Right as a group of guests walks through the bamboo and steel entranceway of Tamarindo’s Fish & Meat restaurant, owner Federico Crespo starts tantalizing them with tales about the fantastic tuna that arrived that day.

This is particularly good news for all in the party, who have been craving a big selection of sushi. They sit at a wooden table, admiring the artwork on the walls while the jolly Argentine Crespo continues his greeting by informing them that he also has fresh salmon, mahi-mahi and corvina.

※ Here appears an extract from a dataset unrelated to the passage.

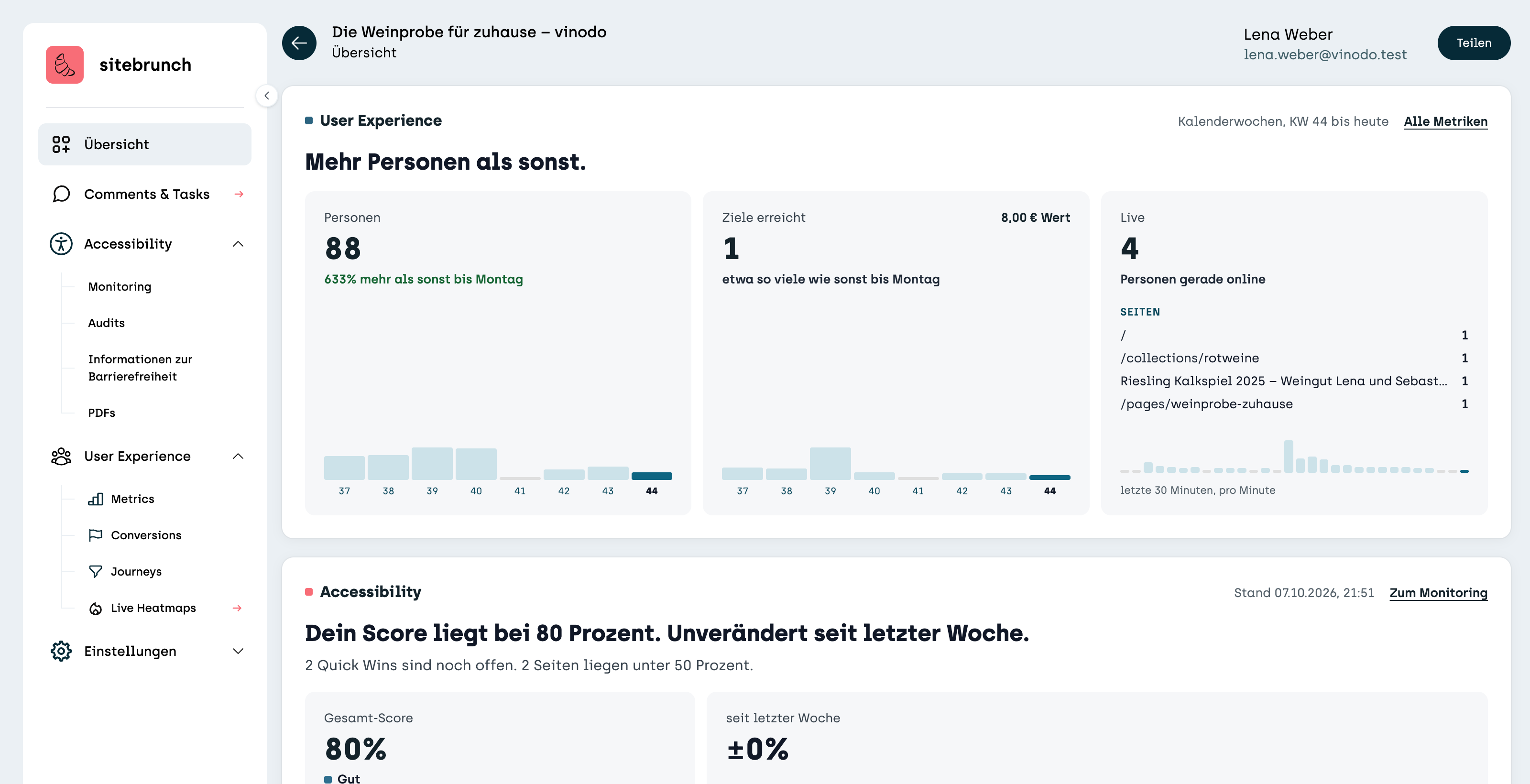Collapse the sidebar with the chevron toggle
This screenshot has height=784, width=1530.
pos(267,96)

“You’ve got to try my new dish, too,” he graciously offers the group of regulars. And, with that, the large, 42-year-old chef makes a beeline for his kitchen. A few minutes later he returns with a spoon filled with a brownish concoction, offering it to the head of the table, who tastes it gratefully.

“Wow,” she smiles.

Later the woman learns that the strange but delightful creation is the new permanent Fish & Meat chalkboard special: orange curry with salmon, jumbo shrimp and mussels.

The scene is typical of the comfortable, inviting atmosphere inside Fish & Meat, and is exactly why people keep coming for meals and to socialize with Crespo and any other guests who might be dining there.

In the five years since Crespo and his wife Mariella took over the former Patagonia Club, many other restaurants in this northern- Pacific beach town have come and gone or changed owners, locations, monikers or chefs. That’s not to say that Fish & Meat hasn’t evolved; the couple has continuously updated both the menu and the decor to settle into its present incarnation: Asian, Argentinean, Middle Eastern and French food served on a variety of heavy-timber dining tables, including ones for large banquets and private lounge parties.

The Lonely Planet guidebook says Fish & Meat is popular with tourists, but Crespo will tell you he’s able to stick around because of the locals, who keep returning for palettepleasing wonders such as the huge serving of grilled lamb chop and ribs marinated eastern-style.Amazing cuts of meat, gently spiced and grilled, are accompanied with sweet mango pineapple chutney, hearty wild rice and farfalle, also flavored à la Mediterranean.

These regulars, whom Crespo keeps happy with a 10% discount off their checks, in turn recommend the restaurant to tourists.

“I love when people like my food,” Crespo beams. “We have tourist clients who have come back two, three, four times a week while they are on vacation. They become locals.”

Crespo says his creative menu items started out as personal, experimental meals for him, his wife and staff, but then it “got crazy,” he recalls. “One person would order it, another would come in, see and smell it, or say to me or their waiter that those dishes look or sound good, then order them.

Then they’d realize they tasted good, too. Eventually, I had to add them permanently as specials on the blackboard.”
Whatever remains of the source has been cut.